__RECORDS__
++++

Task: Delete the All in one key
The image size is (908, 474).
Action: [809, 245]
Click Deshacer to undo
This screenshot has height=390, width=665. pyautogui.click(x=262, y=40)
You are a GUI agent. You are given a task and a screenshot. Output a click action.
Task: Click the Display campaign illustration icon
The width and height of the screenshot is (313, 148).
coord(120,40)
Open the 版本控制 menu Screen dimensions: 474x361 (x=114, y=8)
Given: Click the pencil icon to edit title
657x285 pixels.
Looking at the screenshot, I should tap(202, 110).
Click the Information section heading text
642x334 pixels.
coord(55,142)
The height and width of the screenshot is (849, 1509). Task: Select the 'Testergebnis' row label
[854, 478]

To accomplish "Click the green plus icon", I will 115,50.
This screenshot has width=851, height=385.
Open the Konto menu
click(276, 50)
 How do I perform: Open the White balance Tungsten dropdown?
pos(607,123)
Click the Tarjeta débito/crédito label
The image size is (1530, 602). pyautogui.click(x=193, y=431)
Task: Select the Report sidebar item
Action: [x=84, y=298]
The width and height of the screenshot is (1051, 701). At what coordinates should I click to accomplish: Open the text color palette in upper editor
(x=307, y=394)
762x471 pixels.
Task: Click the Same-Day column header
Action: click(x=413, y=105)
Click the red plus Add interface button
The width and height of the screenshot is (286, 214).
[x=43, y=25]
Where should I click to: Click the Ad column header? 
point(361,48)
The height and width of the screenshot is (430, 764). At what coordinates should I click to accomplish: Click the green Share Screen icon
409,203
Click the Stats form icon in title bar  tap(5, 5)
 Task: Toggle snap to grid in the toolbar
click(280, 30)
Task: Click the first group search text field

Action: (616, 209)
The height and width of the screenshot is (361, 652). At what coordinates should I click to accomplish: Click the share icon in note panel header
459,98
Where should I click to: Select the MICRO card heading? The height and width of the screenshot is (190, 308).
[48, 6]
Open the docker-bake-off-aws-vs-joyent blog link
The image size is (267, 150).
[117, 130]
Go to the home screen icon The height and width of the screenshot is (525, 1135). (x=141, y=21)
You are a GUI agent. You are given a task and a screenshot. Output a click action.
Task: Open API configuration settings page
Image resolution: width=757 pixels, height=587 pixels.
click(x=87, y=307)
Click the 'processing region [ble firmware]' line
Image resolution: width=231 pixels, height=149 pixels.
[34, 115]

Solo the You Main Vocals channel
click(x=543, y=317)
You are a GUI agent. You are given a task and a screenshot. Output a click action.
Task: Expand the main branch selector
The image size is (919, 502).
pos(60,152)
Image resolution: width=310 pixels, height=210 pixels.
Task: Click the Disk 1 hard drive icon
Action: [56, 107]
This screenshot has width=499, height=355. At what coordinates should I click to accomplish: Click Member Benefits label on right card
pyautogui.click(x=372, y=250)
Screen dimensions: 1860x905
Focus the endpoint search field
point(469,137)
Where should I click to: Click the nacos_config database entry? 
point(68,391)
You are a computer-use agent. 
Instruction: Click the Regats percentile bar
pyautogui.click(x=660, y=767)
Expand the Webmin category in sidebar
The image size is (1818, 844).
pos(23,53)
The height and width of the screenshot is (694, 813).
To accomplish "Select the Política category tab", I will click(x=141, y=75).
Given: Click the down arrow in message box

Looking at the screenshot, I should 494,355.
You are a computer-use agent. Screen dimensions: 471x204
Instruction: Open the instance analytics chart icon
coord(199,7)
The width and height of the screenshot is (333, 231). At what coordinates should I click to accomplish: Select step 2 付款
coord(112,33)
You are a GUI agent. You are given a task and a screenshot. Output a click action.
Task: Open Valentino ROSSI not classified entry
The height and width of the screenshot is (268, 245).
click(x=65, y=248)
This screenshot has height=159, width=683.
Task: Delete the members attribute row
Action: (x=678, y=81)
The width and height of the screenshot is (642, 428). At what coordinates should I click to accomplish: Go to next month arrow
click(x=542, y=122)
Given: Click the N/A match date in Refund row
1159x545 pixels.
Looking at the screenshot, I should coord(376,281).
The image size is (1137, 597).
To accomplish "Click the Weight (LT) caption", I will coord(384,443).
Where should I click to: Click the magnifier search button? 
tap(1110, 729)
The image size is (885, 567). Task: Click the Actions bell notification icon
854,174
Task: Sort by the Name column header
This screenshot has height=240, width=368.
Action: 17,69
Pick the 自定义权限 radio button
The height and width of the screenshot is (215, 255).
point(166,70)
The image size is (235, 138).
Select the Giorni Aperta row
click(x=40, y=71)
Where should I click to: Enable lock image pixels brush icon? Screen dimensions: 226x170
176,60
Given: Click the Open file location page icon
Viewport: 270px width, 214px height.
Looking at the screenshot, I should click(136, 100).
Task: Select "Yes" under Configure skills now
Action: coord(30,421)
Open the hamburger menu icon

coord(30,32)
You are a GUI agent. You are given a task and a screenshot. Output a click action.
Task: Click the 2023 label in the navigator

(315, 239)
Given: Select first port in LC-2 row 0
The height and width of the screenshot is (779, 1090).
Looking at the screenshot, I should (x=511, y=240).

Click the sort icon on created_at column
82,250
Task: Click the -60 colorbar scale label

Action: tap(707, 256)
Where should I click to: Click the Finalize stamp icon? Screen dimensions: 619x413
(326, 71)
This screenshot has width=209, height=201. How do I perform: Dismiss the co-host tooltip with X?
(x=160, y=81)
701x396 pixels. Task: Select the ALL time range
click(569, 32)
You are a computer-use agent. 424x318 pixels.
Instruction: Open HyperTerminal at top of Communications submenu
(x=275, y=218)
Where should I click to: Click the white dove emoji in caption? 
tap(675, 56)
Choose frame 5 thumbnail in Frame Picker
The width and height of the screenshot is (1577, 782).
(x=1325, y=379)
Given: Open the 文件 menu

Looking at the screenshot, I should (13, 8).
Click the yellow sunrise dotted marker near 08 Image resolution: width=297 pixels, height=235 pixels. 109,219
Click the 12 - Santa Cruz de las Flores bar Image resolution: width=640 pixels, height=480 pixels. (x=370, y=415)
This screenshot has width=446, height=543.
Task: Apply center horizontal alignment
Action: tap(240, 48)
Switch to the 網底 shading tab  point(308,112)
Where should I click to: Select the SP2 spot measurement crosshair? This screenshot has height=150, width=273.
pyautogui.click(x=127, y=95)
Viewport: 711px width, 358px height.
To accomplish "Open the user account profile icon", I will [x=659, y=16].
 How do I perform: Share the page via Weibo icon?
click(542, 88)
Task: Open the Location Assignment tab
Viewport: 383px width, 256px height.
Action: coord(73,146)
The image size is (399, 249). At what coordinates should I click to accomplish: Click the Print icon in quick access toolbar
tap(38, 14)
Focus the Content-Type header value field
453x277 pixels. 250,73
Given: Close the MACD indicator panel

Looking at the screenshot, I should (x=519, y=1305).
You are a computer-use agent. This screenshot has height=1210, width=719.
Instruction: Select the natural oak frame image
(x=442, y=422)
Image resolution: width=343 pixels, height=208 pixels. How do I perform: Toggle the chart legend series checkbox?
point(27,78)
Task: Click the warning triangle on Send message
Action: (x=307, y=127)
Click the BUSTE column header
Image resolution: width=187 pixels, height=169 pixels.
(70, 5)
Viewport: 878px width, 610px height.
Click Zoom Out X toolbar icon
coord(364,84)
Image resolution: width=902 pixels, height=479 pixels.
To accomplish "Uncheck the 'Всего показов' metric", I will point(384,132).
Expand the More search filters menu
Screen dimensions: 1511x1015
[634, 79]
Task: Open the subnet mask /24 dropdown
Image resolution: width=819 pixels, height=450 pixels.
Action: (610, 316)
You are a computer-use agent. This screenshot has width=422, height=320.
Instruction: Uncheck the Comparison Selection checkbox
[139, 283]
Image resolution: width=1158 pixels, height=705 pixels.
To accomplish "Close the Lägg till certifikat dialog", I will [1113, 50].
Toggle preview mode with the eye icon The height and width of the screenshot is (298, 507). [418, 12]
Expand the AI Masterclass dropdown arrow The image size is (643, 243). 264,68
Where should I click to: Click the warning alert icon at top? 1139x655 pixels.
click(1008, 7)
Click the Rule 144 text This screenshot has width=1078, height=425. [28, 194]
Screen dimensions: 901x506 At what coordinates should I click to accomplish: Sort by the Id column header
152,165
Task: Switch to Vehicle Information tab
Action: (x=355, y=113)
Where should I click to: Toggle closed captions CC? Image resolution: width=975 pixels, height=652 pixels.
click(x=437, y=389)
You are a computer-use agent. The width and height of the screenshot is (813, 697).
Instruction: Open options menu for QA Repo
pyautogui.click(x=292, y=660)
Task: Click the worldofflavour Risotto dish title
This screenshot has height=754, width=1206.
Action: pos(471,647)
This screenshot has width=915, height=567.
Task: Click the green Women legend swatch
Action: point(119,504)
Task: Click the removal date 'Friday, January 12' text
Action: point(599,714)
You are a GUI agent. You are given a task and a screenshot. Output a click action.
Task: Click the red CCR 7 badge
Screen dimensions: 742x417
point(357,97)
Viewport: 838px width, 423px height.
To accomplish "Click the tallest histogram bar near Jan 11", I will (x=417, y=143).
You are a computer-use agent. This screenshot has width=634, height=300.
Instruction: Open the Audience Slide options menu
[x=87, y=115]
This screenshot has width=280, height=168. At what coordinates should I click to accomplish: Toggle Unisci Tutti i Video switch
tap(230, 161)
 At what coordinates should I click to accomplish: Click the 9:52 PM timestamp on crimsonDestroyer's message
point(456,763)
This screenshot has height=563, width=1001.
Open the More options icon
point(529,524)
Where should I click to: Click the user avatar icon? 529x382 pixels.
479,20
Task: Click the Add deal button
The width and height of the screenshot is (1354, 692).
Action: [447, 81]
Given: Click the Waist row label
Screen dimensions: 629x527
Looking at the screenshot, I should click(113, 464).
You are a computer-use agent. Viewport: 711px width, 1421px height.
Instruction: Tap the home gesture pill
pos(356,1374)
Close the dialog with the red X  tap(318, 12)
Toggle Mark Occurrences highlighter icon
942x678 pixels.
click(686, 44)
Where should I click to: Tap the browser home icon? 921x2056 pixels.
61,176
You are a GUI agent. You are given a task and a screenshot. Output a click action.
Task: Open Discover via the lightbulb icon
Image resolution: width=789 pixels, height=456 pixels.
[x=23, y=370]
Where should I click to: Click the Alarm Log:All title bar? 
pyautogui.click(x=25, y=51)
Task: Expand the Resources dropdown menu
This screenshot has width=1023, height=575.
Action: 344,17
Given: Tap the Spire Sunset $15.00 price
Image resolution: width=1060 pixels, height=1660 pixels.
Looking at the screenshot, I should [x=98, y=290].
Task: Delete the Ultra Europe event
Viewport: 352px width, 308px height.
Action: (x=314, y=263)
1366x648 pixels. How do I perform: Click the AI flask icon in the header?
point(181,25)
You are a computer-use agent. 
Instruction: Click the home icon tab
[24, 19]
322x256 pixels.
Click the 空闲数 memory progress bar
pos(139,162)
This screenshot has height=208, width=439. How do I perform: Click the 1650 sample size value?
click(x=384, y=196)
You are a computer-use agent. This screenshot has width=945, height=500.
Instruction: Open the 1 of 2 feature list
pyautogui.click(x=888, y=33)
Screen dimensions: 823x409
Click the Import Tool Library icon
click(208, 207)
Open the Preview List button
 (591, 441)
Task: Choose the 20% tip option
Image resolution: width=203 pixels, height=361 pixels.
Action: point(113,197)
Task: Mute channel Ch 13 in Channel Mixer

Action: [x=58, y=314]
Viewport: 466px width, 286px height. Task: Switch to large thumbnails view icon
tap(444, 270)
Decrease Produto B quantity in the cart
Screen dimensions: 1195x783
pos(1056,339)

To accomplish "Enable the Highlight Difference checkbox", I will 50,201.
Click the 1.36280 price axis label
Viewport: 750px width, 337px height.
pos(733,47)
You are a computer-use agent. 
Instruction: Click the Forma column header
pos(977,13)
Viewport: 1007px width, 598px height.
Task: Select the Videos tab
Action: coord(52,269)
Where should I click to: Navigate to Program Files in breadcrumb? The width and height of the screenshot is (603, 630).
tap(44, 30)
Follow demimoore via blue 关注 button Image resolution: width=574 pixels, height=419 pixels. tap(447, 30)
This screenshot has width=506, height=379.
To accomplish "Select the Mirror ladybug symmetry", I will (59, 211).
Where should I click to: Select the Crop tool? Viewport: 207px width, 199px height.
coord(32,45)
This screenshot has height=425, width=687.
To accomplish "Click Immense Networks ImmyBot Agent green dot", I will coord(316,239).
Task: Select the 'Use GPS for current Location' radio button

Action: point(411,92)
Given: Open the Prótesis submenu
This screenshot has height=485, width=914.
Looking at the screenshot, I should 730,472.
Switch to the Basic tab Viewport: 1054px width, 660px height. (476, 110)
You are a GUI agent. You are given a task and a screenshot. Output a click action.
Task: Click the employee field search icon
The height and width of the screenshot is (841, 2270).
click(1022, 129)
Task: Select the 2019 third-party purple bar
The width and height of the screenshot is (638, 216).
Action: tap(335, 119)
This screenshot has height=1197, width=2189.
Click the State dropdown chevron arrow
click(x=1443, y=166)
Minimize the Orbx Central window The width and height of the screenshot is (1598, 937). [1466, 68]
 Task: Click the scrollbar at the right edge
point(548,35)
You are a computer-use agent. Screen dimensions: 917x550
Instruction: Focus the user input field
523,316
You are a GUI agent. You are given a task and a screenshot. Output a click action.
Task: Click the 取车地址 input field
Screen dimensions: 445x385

++++

__EXERCISE BRIEF__
Only the count, no other text: how many lines in the listing above hold "computer"?

__TASK ANSWER__
12